* Problem details
Look through the entries below, please, and copy every line with the word "Task".

* Saved entries
========

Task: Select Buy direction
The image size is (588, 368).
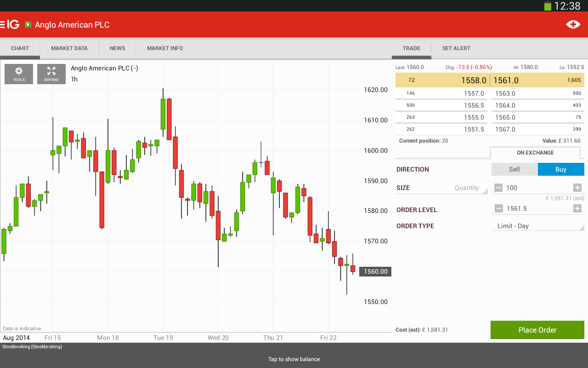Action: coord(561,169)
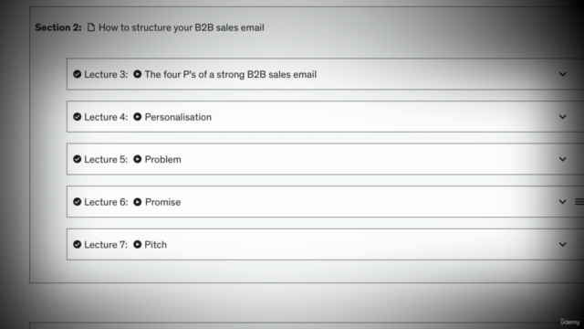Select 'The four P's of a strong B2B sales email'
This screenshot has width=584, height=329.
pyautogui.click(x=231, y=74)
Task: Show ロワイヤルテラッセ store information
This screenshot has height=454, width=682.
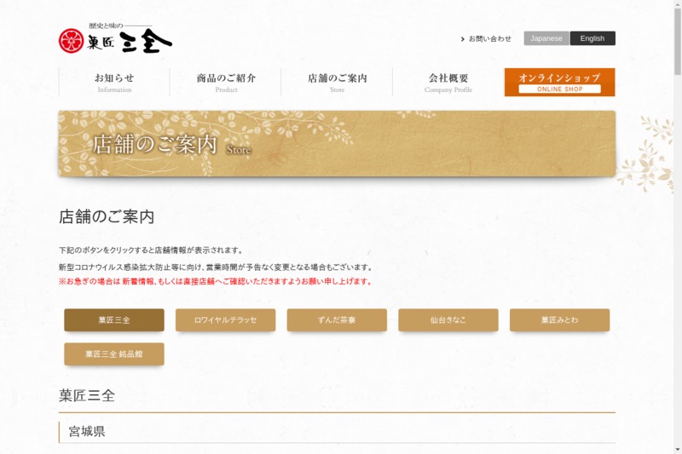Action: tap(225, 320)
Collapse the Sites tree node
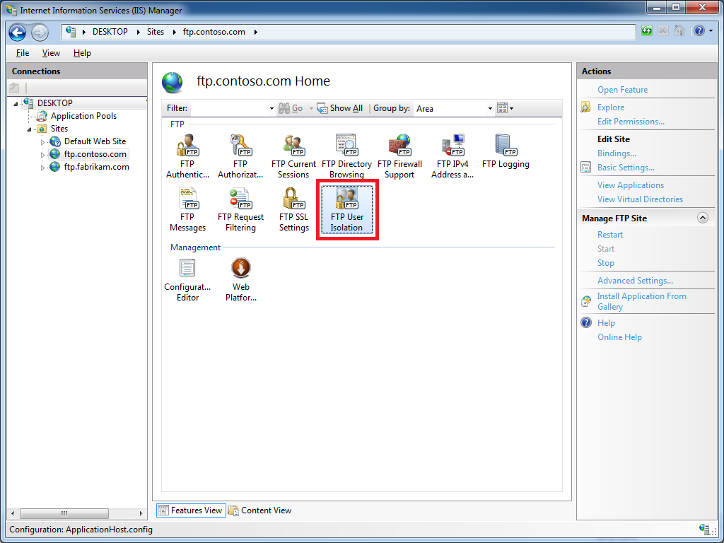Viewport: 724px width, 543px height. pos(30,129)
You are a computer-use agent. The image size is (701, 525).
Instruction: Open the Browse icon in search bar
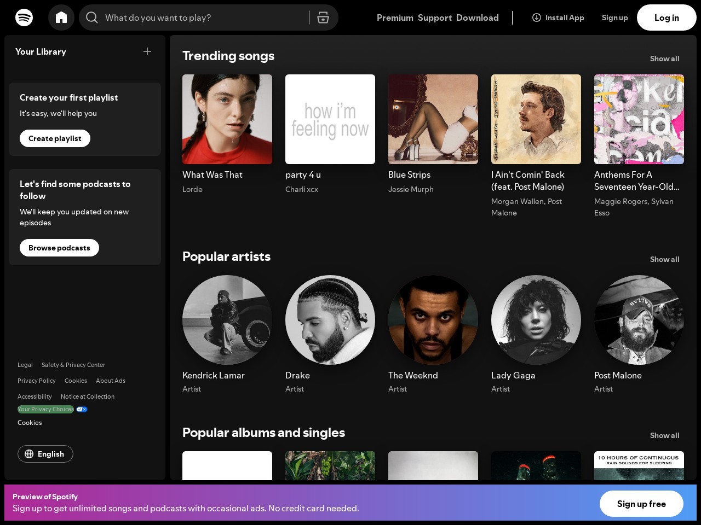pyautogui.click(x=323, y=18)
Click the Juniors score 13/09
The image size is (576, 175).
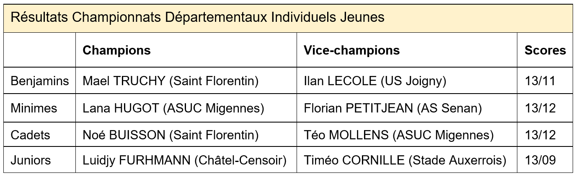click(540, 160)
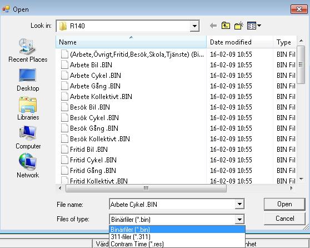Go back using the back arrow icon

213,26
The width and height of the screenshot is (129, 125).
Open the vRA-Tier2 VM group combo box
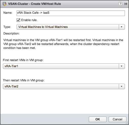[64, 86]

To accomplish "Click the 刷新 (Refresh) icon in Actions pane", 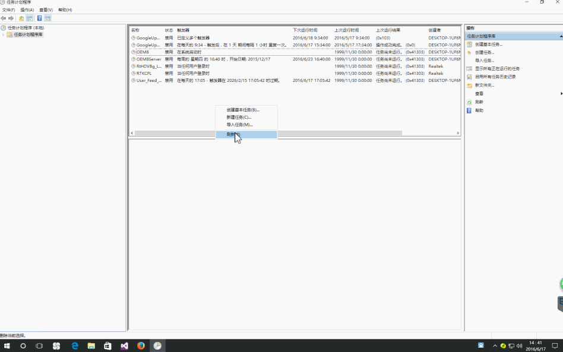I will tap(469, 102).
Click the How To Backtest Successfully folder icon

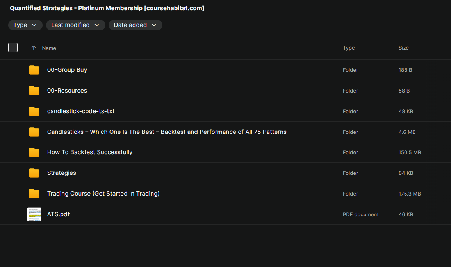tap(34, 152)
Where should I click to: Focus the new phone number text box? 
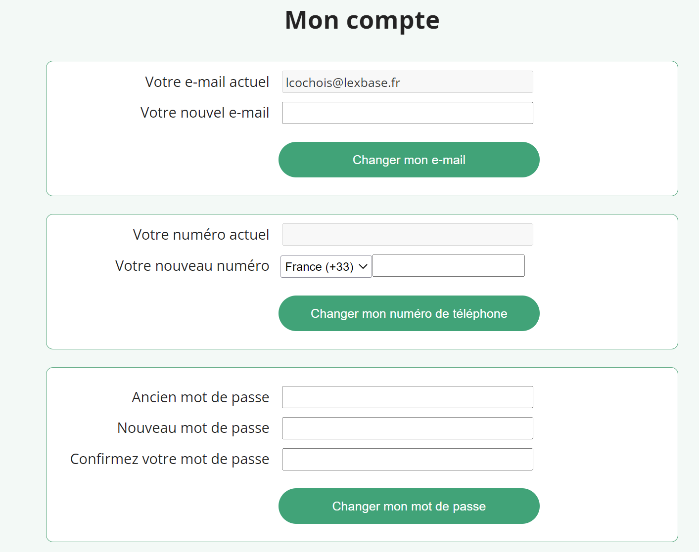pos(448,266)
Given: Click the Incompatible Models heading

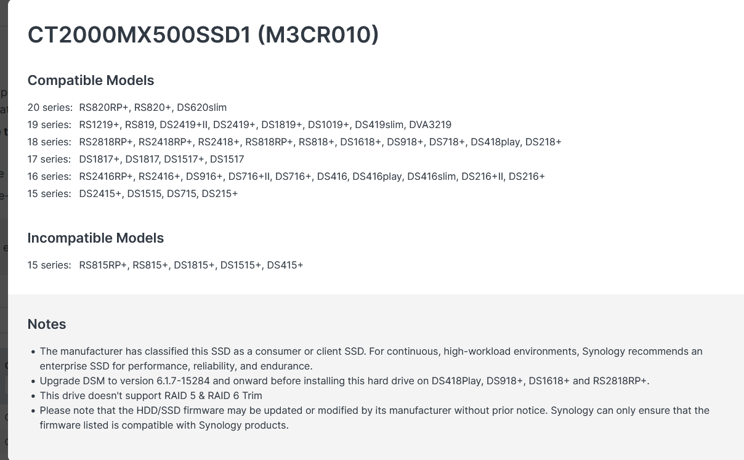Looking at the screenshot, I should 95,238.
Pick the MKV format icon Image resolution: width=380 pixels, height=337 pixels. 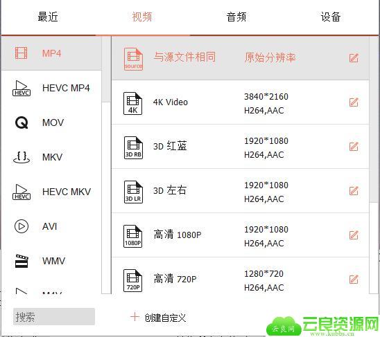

========

* Response box
Task: Select Buy direction
Task: Show ロワイヤルテラッセ store information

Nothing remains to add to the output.